Le cas mérite qu’on s’y arrête, car cette frénésie créatrice d’un corps qui n’existe que pour le labeur quotidien révèle un réaménagement pulsionnel très singulier. On sait que pendant ces vingt dernières années, Y. Chalépas n’aurait plus présenté de trouble clinique. Pour lui, le modelage devient la seule réponse du réel : un événement de corps vital, son unique moyen de jouissance. Sa manière de procéder est étonnante : il ne réfléchit pas, dessine des croquis rapides, puis se met à modeler ; il traite plusieurs sculptures à la fois, travaillant de l’aube jusqu’au soir. Quand l’argile vient à manquer, il détruit une œuvre précédente pour continuer à modeler.

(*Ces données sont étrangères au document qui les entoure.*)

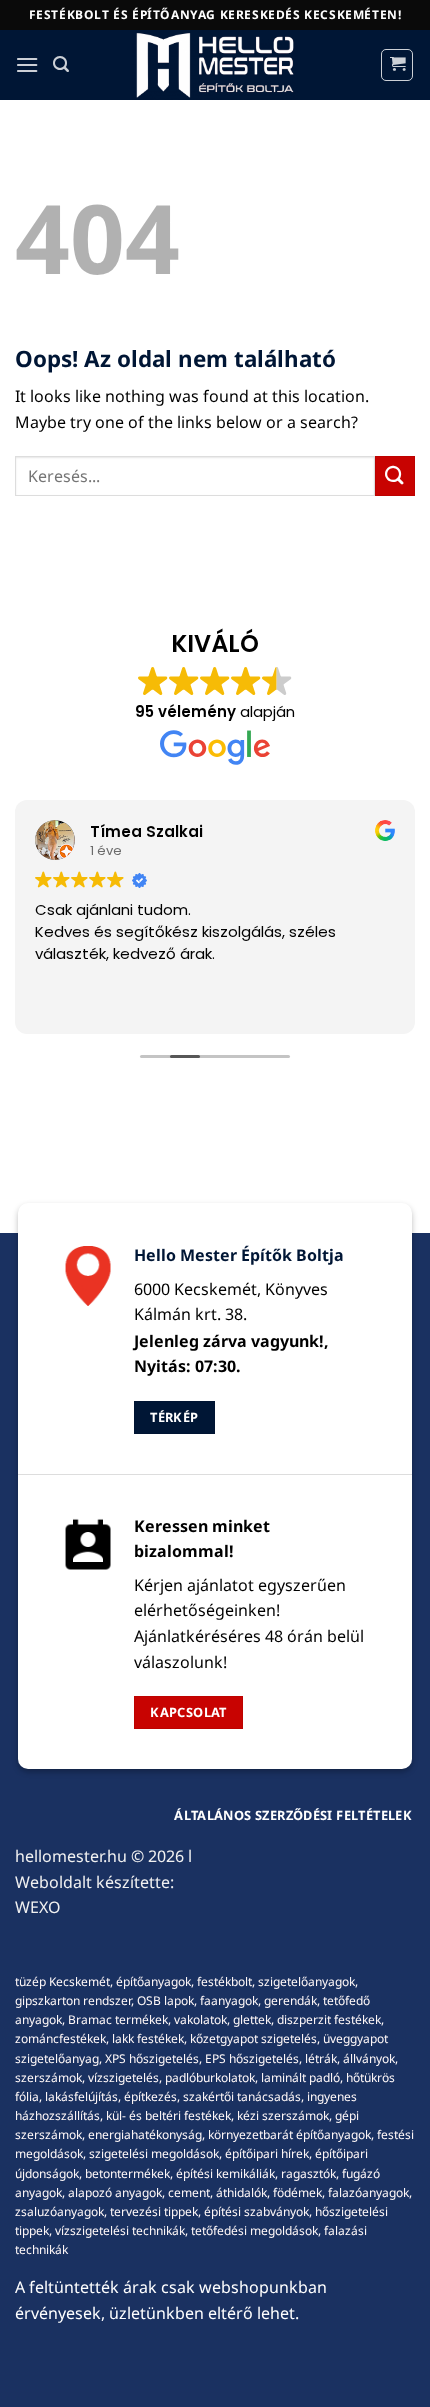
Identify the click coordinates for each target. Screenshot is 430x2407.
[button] (27, 64)
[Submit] (395, 475)
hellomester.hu (71, 1856)
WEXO (38, 1907)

On ne peut s’empêcher de comparer cette frénésie du modelage au travail joycien. Il s’agit, dans ce cas aussi, d’une pratique de l’écrit, liée ici à la matérialité des contours. Mais sur le plan borroméen, à la différence de Joyce, le sinthome que constitue ici le dévouement à la mise en forme, vient – en tant que quatrième rond – nouer l’Imaginaire et le Réel, afin de contrecarrer le rond du Symbolique défaillant[1]. L’imaginaire des formes est amplement exploité, car les productions de Y. Chalépas ne sont pas abstraites, mais renvoient aux thèmes de ses années de formation, même s’ils sont traités selon une simplicité ingénieuse et « moderniste ». Son Art-gueil[2] consistera à vouer son ek-sistence corporelle à la création, obtenant de surcroit un ego de sculpteur dont il n’avait cure.

 

 

[1] Lacan J., Le Séminaire. Livre XXIII. Le sinthome, Paris, Seuil, 2005, voir le schéma p. 152 – sauf qu’ici le rond dénoué est celui du Symbolique.

[2] Cf. Freda F.-H., « Art-gueil », in Scilicet. Le corps parlant, Paris, ECF- Coll. Rue Huysmans, 2015, pp. 47-49.